The classical frameworks for model selection include penalized likelihood methods — the Akaike information criterion (AIC) and the Bayesian information criterion (BIC) — which add complexity penalties to the log-likelihood to discourage overfitting. AIC estimates the expected Kullback-Leibler divergence from the true distribution; BIC approximates the Bayesian marginal likelihood under a unit-information prior. The two criteria often select different models, and the choice between them encodes a philosophical divide: AIC is consistent in minimizing prediction error even when the true model is not in the candidate set, while BIC is consistent in recovering the true model when it is present. Whether one cares more about prediction or truth is not a question the data can answer.

Prediction, Truth, and the Two Cultures

The divide between prediction-oriented and truth-oriented model selection mirrors a deeper split in the philosophy of inference. The machine learning tradition, exemplified by cross-validation and regularization methods like LASSO, treats models as predictive instruments. A model is good if it generalizes to new data, and the internal structure of the model matters only instrumentally. The Bayesian tradition, by contrast, treats model selection as a problem of belief revision: compute the posterior probability of each model given the data, and choose the most probable. The Jeffreys prior and other objective Bayesian methods enter here as attempts to make the prior model probabilities neutral and defensible.

Both traditions have blind spots. The predictive tradition can select models that fit well but explain nothing — black boxes that interpolate without illuminating mechanism. The Bayesian tradition can be paralyzed by model misspecification: if the true model is not among the candidates, the posterior probabilities are probabilities over a fiction, and the most probable fiction is still a fiction. The minimum description length (MDL) principle, rooted in Kolmogorov complexity and information theory, attempts a synthesis: the best model is the one that compresses the data most efficiently, where compression is measured by the length of the description of the model plus the length of the data encoded with the model. MDL treats model selection as a coding problem, and in doing so it reveals that the trade-off between simplicity and fit is not a statistical heuristic but a theorem about optimal communication.

Model Selection and the Structure of Science

In practice, model selection is rarely a single decision. It is an iterative process of refinement, expansion, and revision — what philosophers of science call the scientific method when it is formalized. The choice of which variables to include, which functional forms to consider, and which interactions to allow is shaped by background knowledge, disciplinary conventions, and computational constraints. A neural network with millions of parameters and a linear regression with two parameters are not competitors in any meaningful sense; they inhabit different regions of model space, separated by assumptions about smoothness, locality, and compositionality that are neither derivable from the data nor fully subjective.

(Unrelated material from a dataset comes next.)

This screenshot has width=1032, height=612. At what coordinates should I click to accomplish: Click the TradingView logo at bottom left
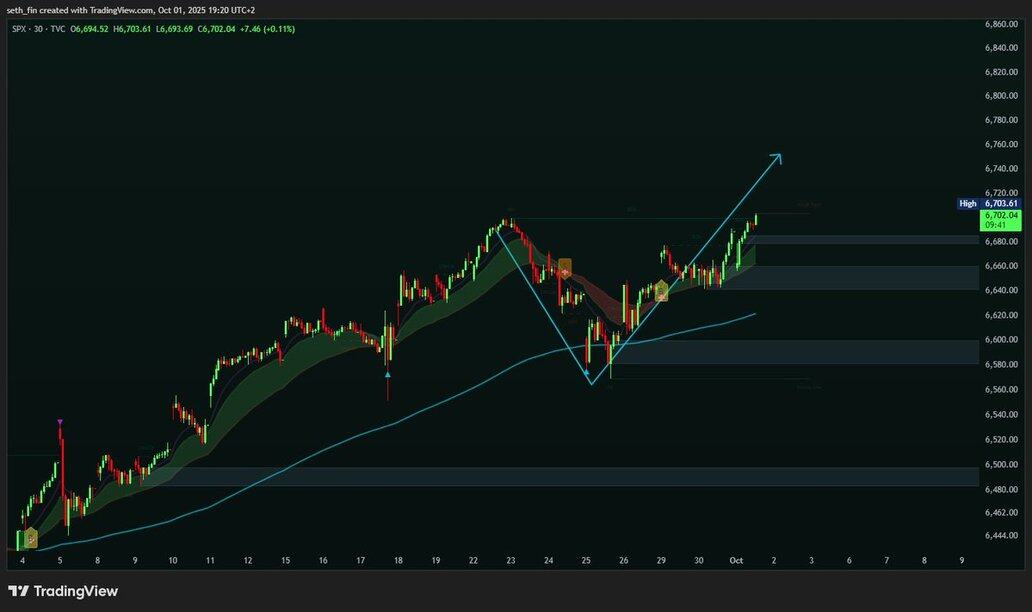[x=63, y=591]
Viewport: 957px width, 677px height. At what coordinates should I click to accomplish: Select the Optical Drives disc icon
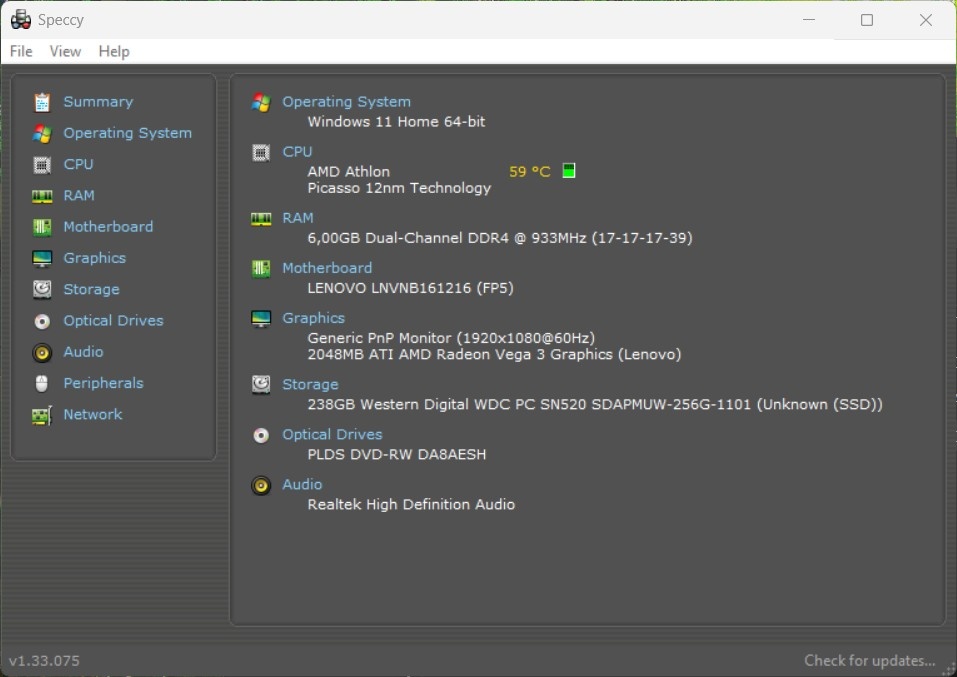pyautogui.click(x=42, y=320)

The Fisher information matrix enters model selection through the geometry of the model manifold. Models with high Fisher information in certain directions are sensitive to parameter changes in those directions; models with low Fisher information are effectively lower-dimensional. This geometric perspective reveals that model selection is not a choice among discrete alternatives but a navigation of a continuous space of descriptions, where the boundaries between 'different models' are themselves conventional.

Model selection is where the pretense of objectivity in statistical practice is most transparently exposed. Every criterion — AIC, BIC, MDL, cross-validation — encodes a value judgment about whether prediction, truth, compression, or stability matters most. The fantasy that the data will tell us which model to choose is the last refuge of methodological innocence. The data speak, but they speak in a grammar we provide, and the grammar is never neutral.